» **EXERCISE PROMPT**
Output the lines below as a Markdown table with two columns, No. and Line, numbering each row and leaving out any blank lines.

++++++++++++++++++++

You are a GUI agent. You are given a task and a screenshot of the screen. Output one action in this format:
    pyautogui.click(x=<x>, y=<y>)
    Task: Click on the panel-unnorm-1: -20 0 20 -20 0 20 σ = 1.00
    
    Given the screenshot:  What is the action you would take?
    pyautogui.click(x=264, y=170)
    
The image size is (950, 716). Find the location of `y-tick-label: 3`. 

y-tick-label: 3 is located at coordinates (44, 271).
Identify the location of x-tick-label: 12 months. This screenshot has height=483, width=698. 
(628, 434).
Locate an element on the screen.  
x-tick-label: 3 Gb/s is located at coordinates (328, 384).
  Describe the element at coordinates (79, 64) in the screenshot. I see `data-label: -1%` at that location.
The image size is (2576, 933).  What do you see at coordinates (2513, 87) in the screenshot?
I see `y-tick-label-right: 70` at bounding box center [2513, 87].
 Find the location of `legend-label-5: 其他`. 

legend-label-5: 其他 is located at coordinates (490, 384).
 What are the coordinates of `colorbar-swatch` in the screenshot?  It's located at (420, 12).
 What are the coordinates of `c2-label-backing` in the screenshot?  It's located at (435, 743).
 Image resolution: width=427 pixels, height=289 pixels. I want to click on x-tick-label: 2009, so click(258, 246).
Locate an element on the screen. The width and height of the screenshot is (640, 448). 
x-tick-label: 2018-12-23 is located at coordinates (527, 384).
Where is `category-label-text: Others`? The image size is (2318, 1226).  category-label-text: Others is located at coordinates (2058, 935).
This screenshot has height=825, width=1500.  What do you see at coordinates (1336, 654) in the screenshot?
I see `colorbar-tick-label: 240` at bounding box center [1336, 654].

++++++++++++++++++++

» **PROBLEM SOLUTION**
| No. | Line |
|---|---|
| 1 | You are a GUI agent. You are given a task and a screenshot of the screen. Output one action in this format: |
| 2 |     pyautogui.click(x=<x>, y=<y>) |
| 3 |     Task: Click on the panel-unnorm-1: -20 0 20 -20 0 20 σ = 1.00 |
| 4 |     Given the screenshot:  What is the action you would take? |
| 5 |     pyautogui.click(x=264, y=170) |
| 6 | The image size is (950, 716). Find the location of `y-tick-label: 3`.  |
| 7 | y-tick-label: 3 is located at coordinates (44, 271). |
| 8 | Identify the location of x-tick-label: 12 months. This screenshot has height=483, width=698.  |
| 9 | (628, 434). |
| 10 | Locate an element on the screen.   |
| 11 | x-tick-label: 3 Gb/s is located at coordinates (328, 384). |
| 12 |   Describe the element at coordinates (79, 64) in the screenshot. I see `data-label: -1%` at that location. |
| 13 | The image size is (2576, 933).  What do you see at coordinates (2513, 87) in the screenshot? |
| 14 | I see `y-tick-label-right: 70` at bounding box center [2513, 87]. |
| 15 |  Find the location of `legend-label-5: 其他`.  |
| 16 | legend-label-5: 其他 is located at coordinates (490, 384). |
| 17 |  What are the coordinates of `colorbar-swatch` in the screenshot?  It's located at (420, 12). |
| 18 |  What are the coordinates of `c2-label-backing` in the screenshot?  It's located at (435, 743). |
| 19 |  Image resolution: width=427 pixels, height=289 pixels. I want to click on x-tick-label: 2009, so click(258, 246). |
| 20 | Locate an element on the screen. The width and height of the screenshot is (640, 448).  |
| 21 | x-tick-label: 2018-12-23 is located at coordinates (527, 384). |
| 22 | Where is `category-label-text: Others`? The image size is (2318, 1226).  category-label-text: Others is located at coordinates (2058, 935). |
| 23 | This screenshot has height=825, width=1500.  What do you see at coordinates (1336, 654) in the screenshot? |
| 24 | I see `colorbar-tick-label: 240` at bounding box center [1336, 654]. |